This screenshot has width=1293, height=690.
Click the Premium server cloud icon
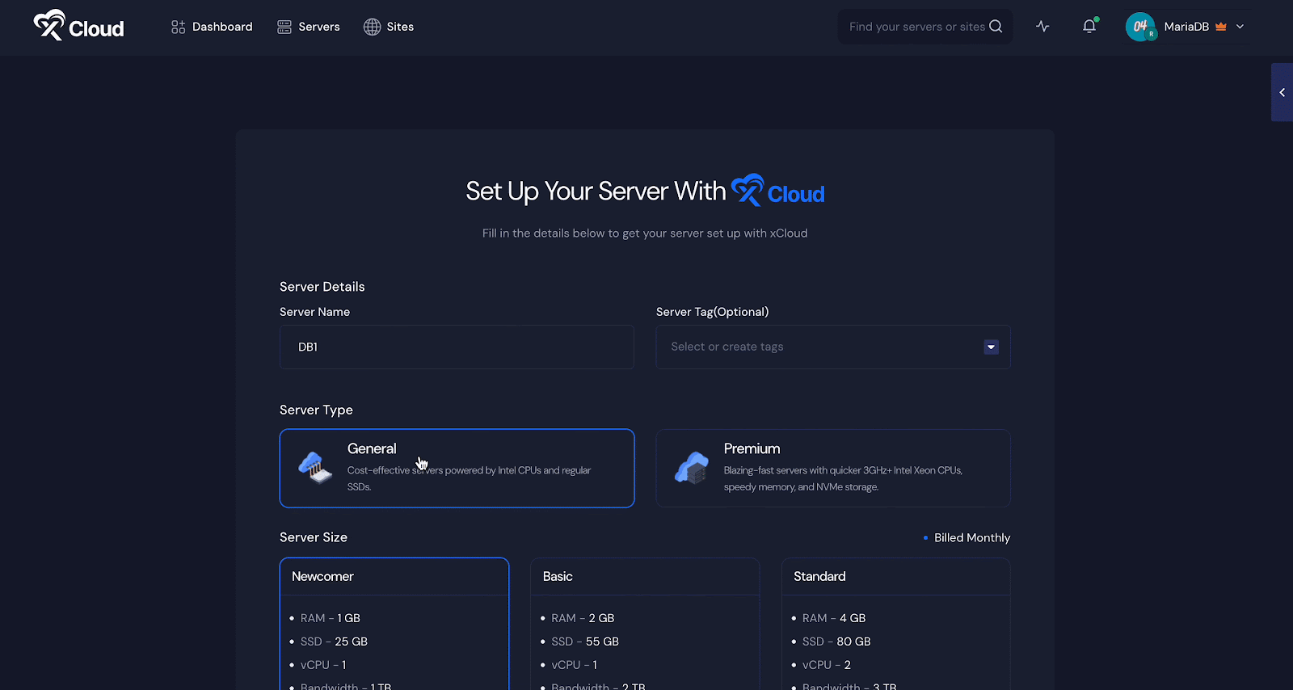(692, 468)
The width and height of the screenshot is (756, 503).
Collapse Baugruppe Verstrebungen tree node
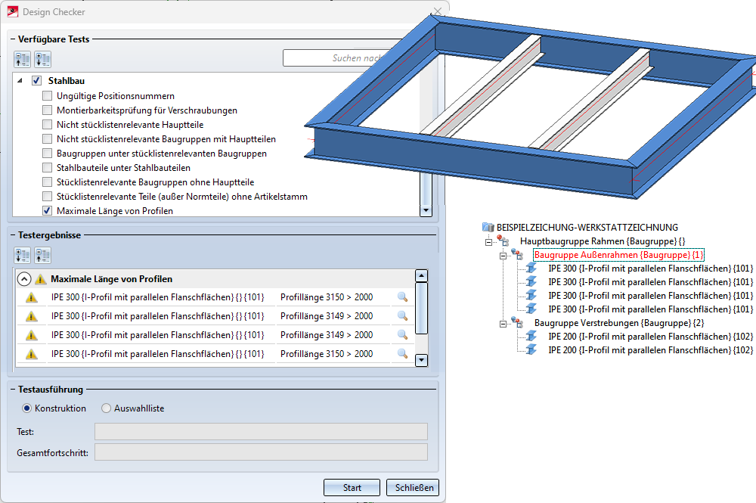[x=502, y=323]
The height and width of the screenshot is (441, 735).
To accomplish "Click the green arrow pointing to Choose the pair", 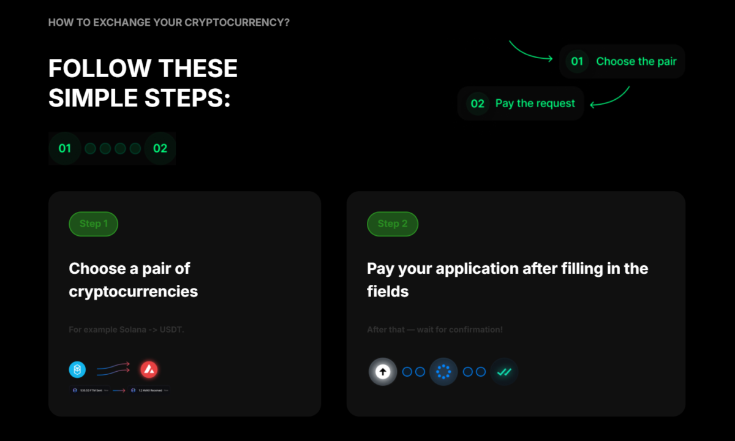I will [x=530, y=51].
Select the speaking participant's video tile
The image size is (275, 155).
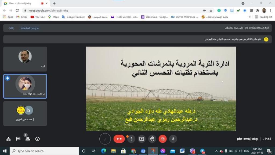(25, 86)
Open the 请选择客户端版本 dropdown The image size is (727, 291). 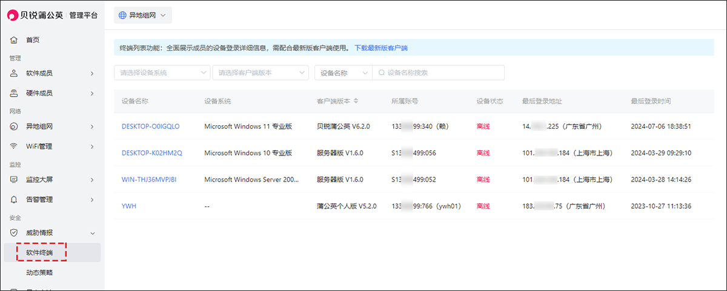point(261,73)
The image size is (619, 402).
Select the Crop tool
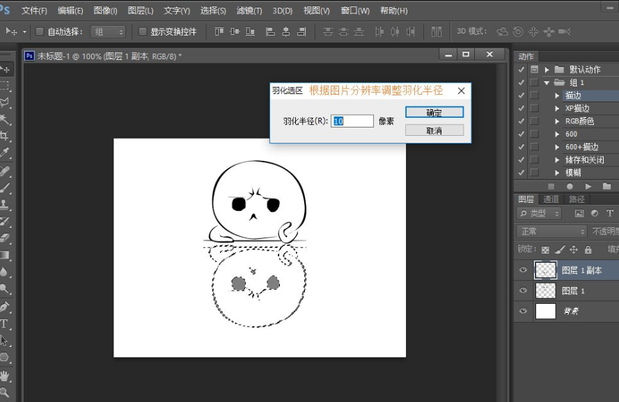click(x=5, y=136)
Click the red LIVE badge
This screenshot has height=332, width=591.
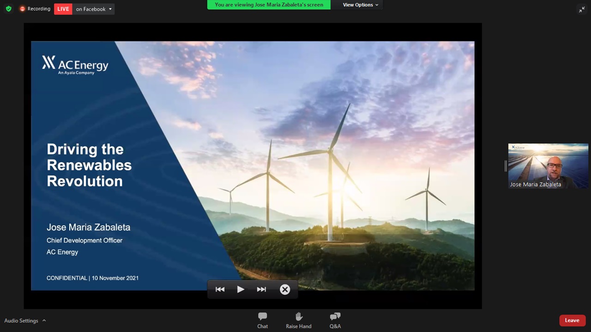(63, 9)
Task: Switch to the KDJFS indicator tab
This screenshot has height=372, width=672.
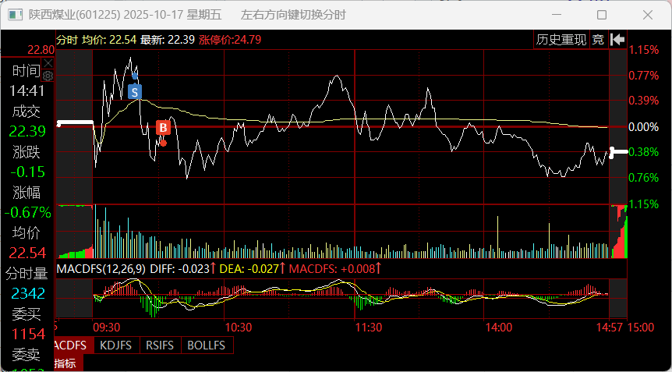Action: 116,345
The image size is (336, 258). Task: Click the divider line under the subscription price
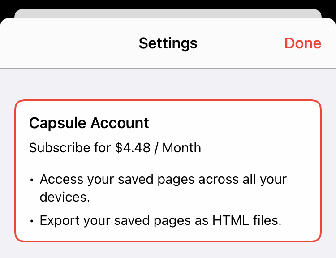(x=168, y=163)

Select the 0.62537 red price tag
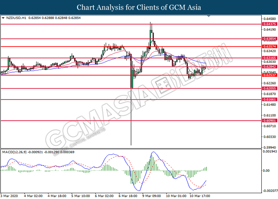(268, 75)

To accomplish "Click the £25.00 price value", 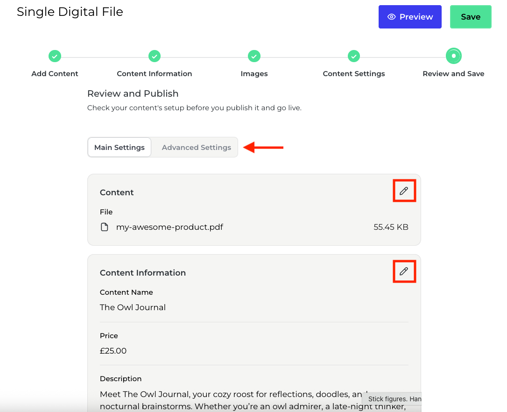I will (x=113, y=351).
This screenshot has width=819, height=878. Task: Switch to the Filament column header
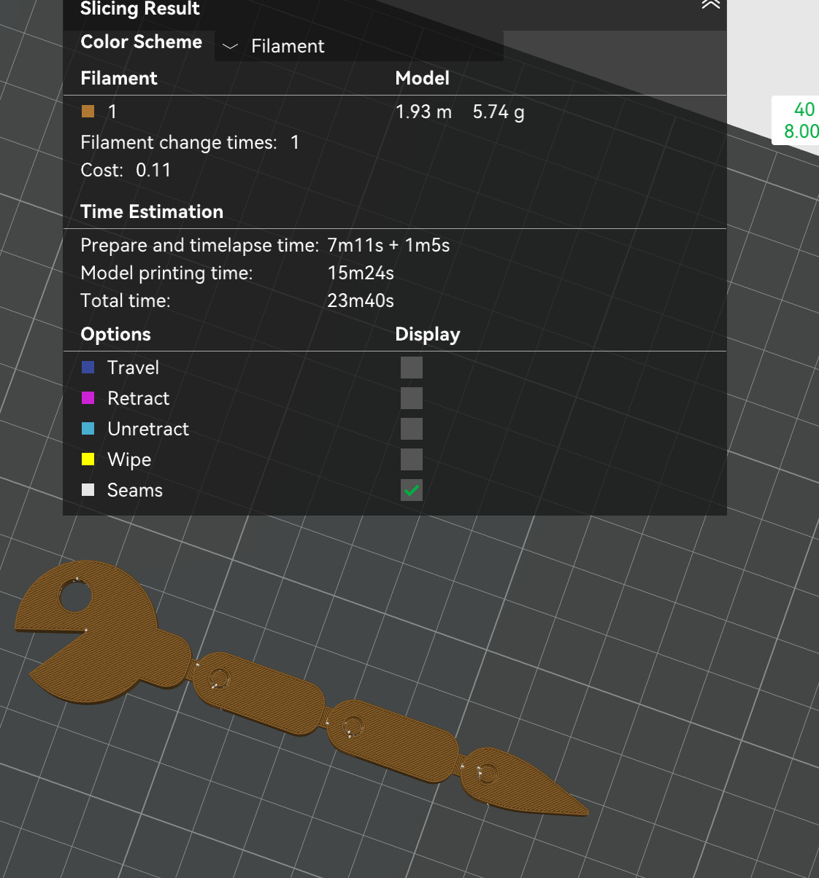click(118, 78)

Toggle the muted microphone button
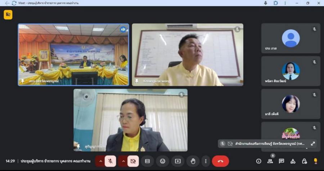click(x=111, y=161)

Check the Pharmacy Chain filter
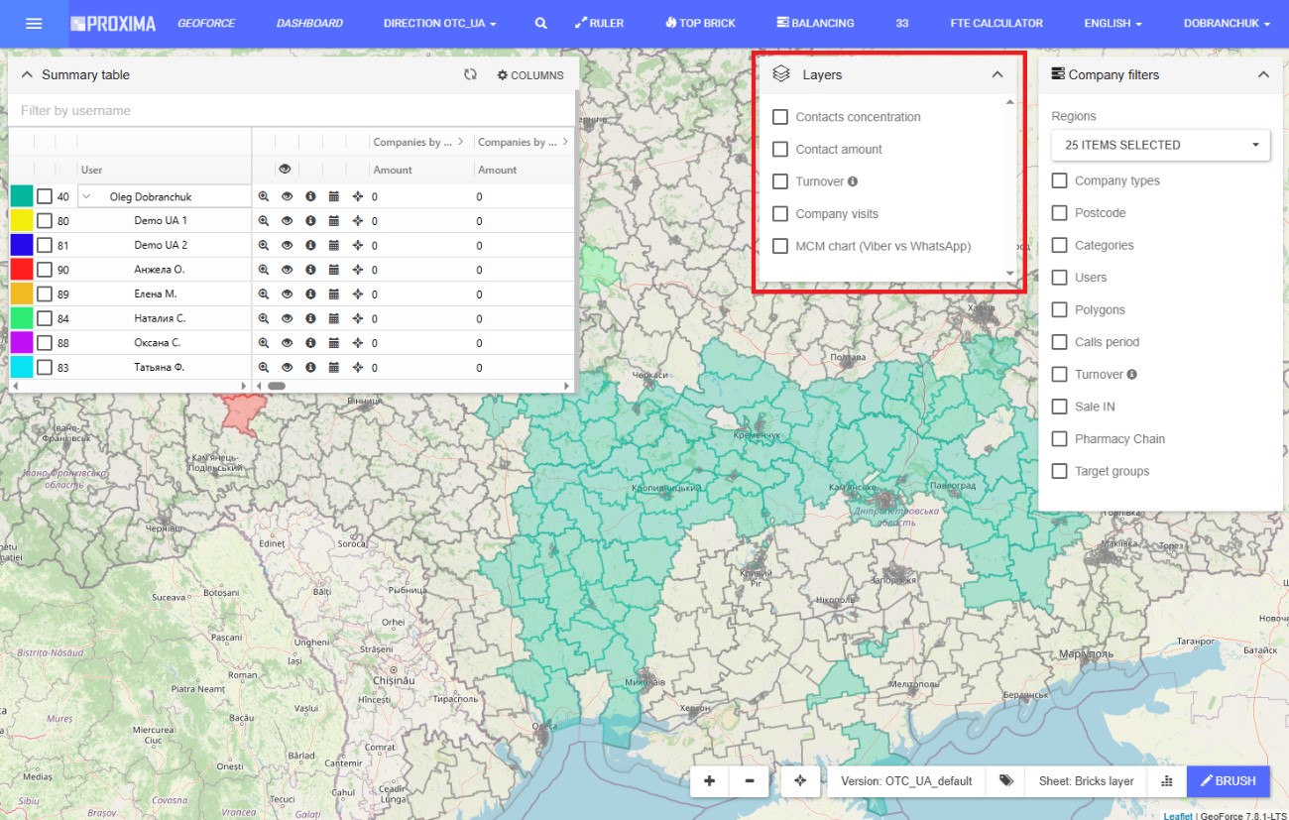pos(1059,438)
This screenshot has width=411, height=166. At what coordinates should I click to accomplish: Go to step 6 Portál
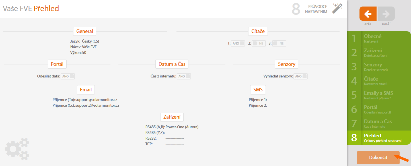(x=379, y=109)
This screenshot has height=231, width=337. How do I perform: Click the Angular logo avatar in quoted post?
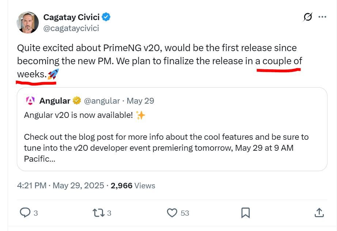30,101
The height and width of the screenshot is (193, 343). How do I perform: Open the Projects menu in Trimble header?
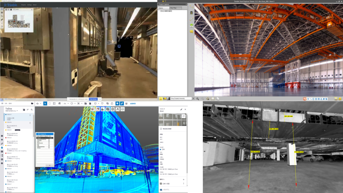pyautogui.click(x=24, y=5)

What you need to do:
Take the line that contains "Check the Pharmacy Chain filter" and every line after it to the end of the records above; quote them exactly, leaving out the pictures.

Task output:
Check the Pharmacy Chain filter
pos(1059,438)
This screenshot has width=411, height=166. At what coordinates should I click to accomplish: Go to step 6 Portál
(x=379, y=109)
This screenshot has height=231, width=337. How do I perform: Click the Angular logo avatar in quoted post?
30,101
The height and width of the screenshot is (193, 343). How do I perform: Open the Projects menu in Trimble header?
pyautogui.click(x=24, y=5)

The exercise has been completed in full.